REPUBLIKA.CO.ID, JAKARTA -- Syekh Dr Abdullah bin Ibrahim ath-Thariqi melalui bukunya yang berjudul Musykilat as-Saraf fi al-Mujtama’ al-Muslim wa ‘Ilajuha fi Dhau’ al-Islam melontarkan gagasan media yang bisa dijadikan sebagai sarana untuk mengikis boros. Di sisi keagamaan, ia mengusulkan optimalisasi dakwah melalui berbagai forum, seperti masjid. Optimalisasi peran masjid untuk berdakwah “perang” terhadap gaya hidup boros sangat diperlukan.
Di rumah ibadah inilah Muslim minimal akan mengunjunginya lima kali sehari untuk shalat lima waktu. Maka, beruntunglah mereka yang sadar betul akan fungsi vital masjid. “Hanya yang memakmurkan masjid-masjid Allah ialah orang-orang yang beriman kepada Allah dan Hari kemudian.” (QS at-Taubah [9]: 81).
Oleh sebab itu, kikis budaya boros dari jalur pendidikan, baik formal ataupun nonformal. Pendidikan nonformal bisa diawali dengan memberikan contoh terbaik dalam keluarga.
Bagaimanapun, tiap manusia pada hakikatnya tercipta pada fitrahnya yang lurus. Maka, peran orang tua sangat menentukan pembentukan karakter si buah hati. Di level nonformal, lingkungan terdekat ikut pula memengaruhi watak seseorang. Karenanya, mesti menciptakan lingkungan yang kondusif dan terhindar dari kebiasaan boros.
Tak kalah penting, kata Syekh ath-Thariqi, yaitu memaksimalkan potensi media. Media kini berperan penting dalam upaya mencerdaskan masyarakat. Ada media elektronik audio visual ataupun media cetak. Kehadiran jejaring sosial dirasa akan sangat membantu penyebaran dakwah “perang” melawan hedonisme.
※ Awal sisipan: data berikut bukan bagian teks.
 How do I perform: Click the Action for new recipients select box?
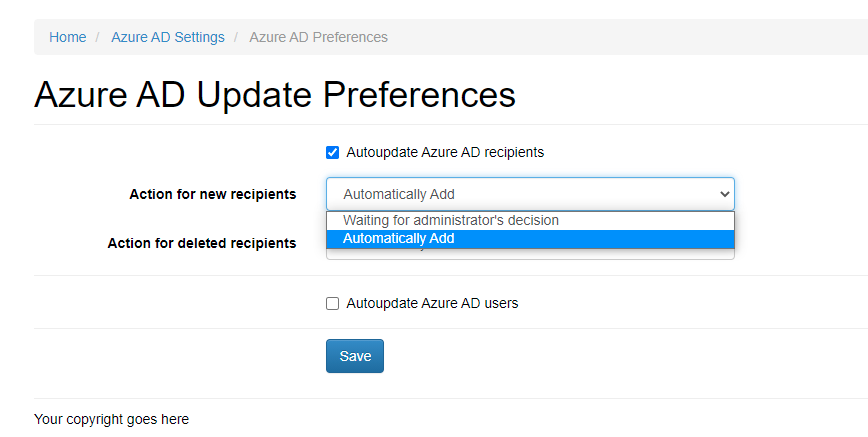point(520,194)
Dan, paling utama dari sekian media itu ialah bagaimana menumbuhkan kesadaran siapa pun agar menjauhi pola hidup boros. Itu, antara lain, bisa ditempuh dengan memahami apa hakikat harta dan kekayaan yang dimiliki. “Kesemuanya itu adalah titipan yang kelak akan dipertangggungjawabkan,” tulis Syekh ath-Thariqi.